Aggressive use of depth energizes a young Cardinals lineup and clubhouse
When St. Loius Cardinals manager Oli Marmol penciled in Luken Baker as his designated hitter for Monday’s series opener with the Los Angeles Angels, it made the righty slugger the last position player who made the team out of spring training to appear for the St. Louis Cardinals in 2025. Miles Mikolas’s start in that same game left Matthew Liberatore, Tuesday’s scheduled starter, as the only player yet to appear.
It’s one thing to make sure players have opportunities, but it’s another to see them cashed in.
The Cardinals have certainly been benefiting from the latter in the season’s early going, and it’s hard not to connect the team-wide productivity to a growing clubhouse that is simultaneously buying into and proving the concepts on which it was built.
“I feel like every at bat’s a damn dogfight,” Marmol said Sunday following the Cardinals’ sweep of the Minnesota Twins, which gave the team its first 3-0 start since 2006. “Every pitch is important, and every inning is its own game within a game, and you can see it.”
Sunday’s victory featured the first starts of the season for catcher Pedro Pagés and infielder Nolan Gorman, both of whom homered in the 9-2 victory. For a team that has repeatedly expressed its commitment to creating opportunities and finding at bats for developing players, the path is somewhat less complicated when those players produce.
And for the players, it’s easier to believe in a vision which sells a resetting team as a potential contender when the bar is set as high as it has been as early as it has been.

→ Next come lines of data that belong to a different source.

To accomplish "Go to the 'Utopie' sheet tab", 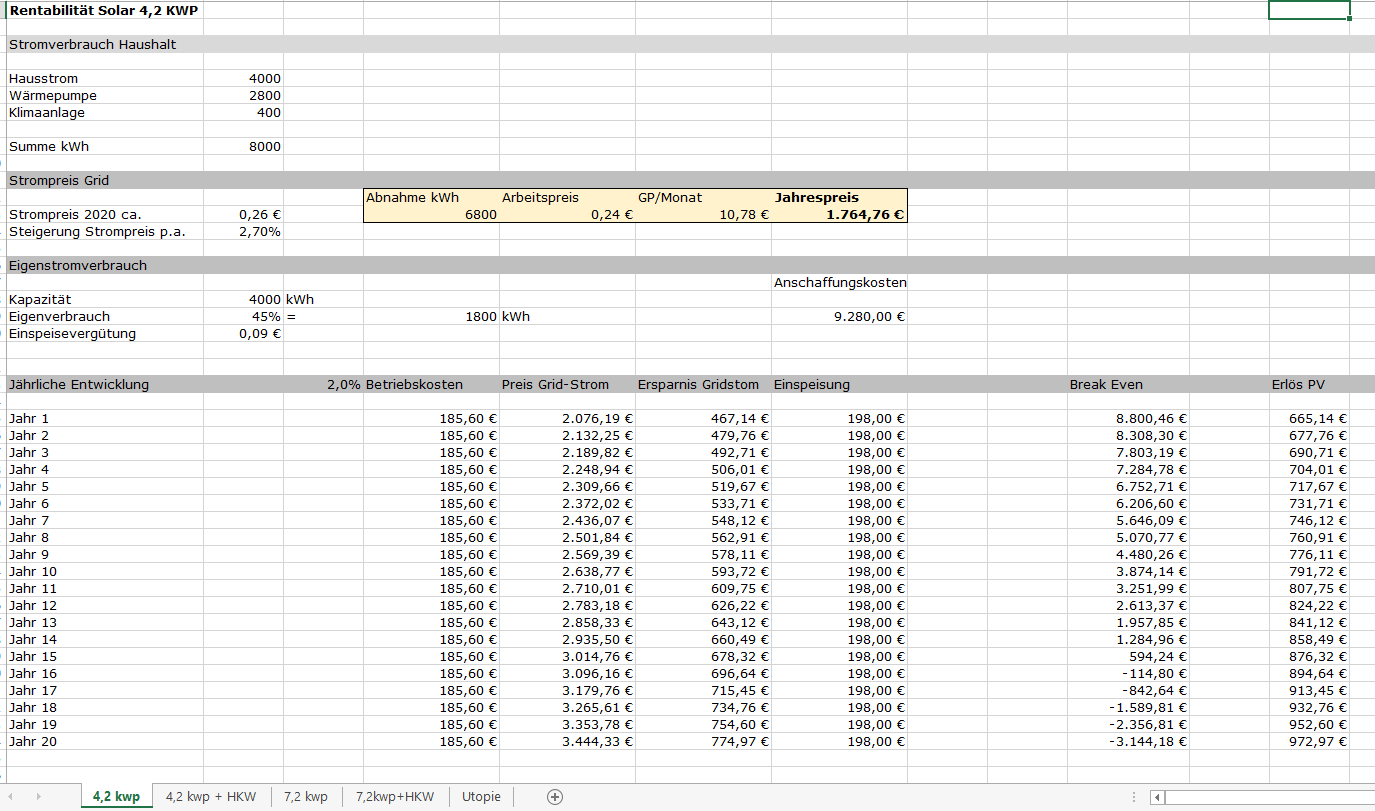I will click(481, 797).
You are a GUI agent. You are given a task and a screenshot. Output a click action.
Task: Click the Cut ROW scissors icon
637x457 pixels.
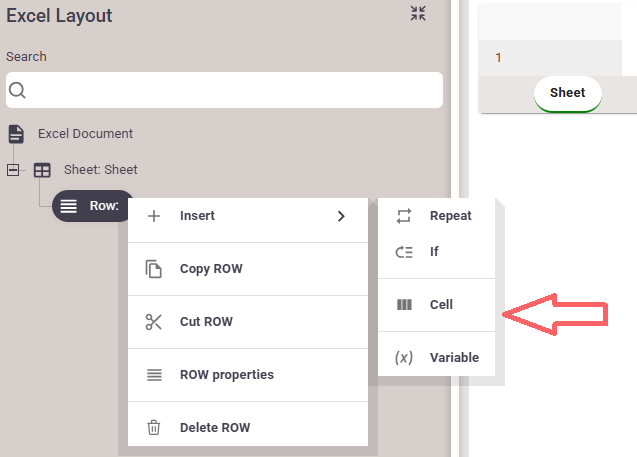coord(154,322)
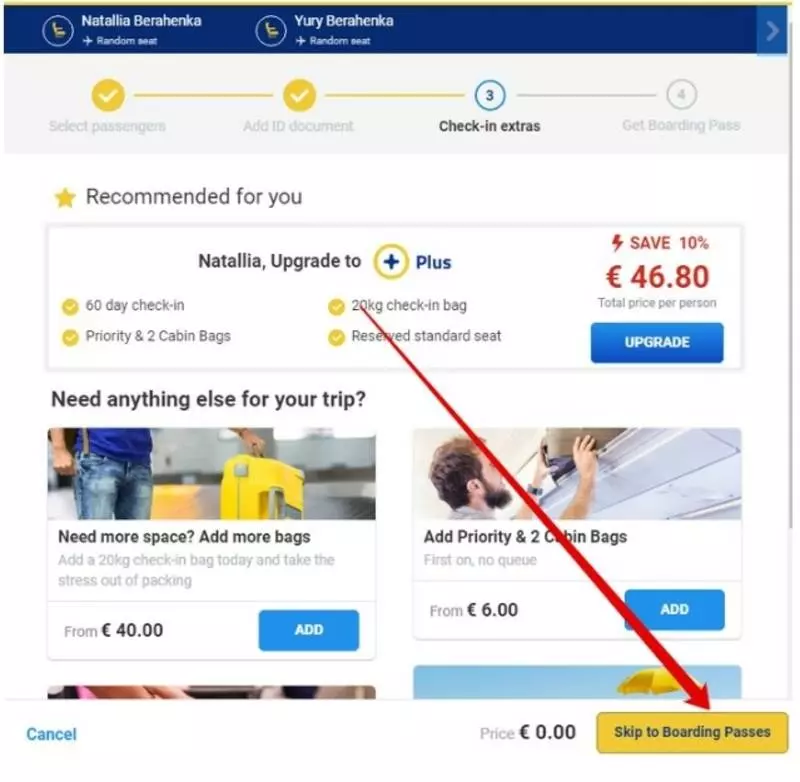Click checkmark icon next to 60 day check-in

(70, 307)
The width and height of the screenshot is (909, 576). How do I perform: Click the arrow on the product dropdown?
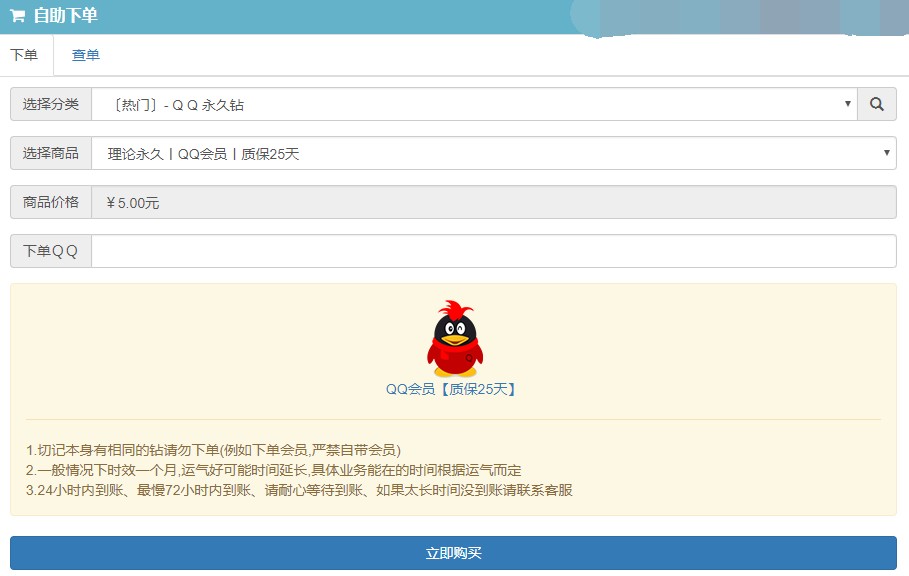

“Everyone knows each other’s game plans going into the game, kind of holding each other accountable,” Gorman said. “You see them sticking to it and you see them having that success, and knowing that everybody’s got their right game plan going.”
Part of that game plan – that trust in the process – comes from a willingness by the team to make sure everyone is engaged in a way that plays to their strengths.
As Marmol described his decision to put Baker not just in Monday’s lineup but in that lineup’s third spot, he discussed the challenges it would create for Angels manager Ron Washington, forcing him to decide earlier than he might prefer when the time is right to flip lefty starter Tyler Anderson into a bullpen righty.
Those sorts of tough choices are only possible to create when a team has depth it’s eager to use. That has not always been the case for the Cardinals in recent years, but the backlog of position players who rank as priorities heading into this season have created something like an ideal framework for competition; players want to play, and the team wants to play them.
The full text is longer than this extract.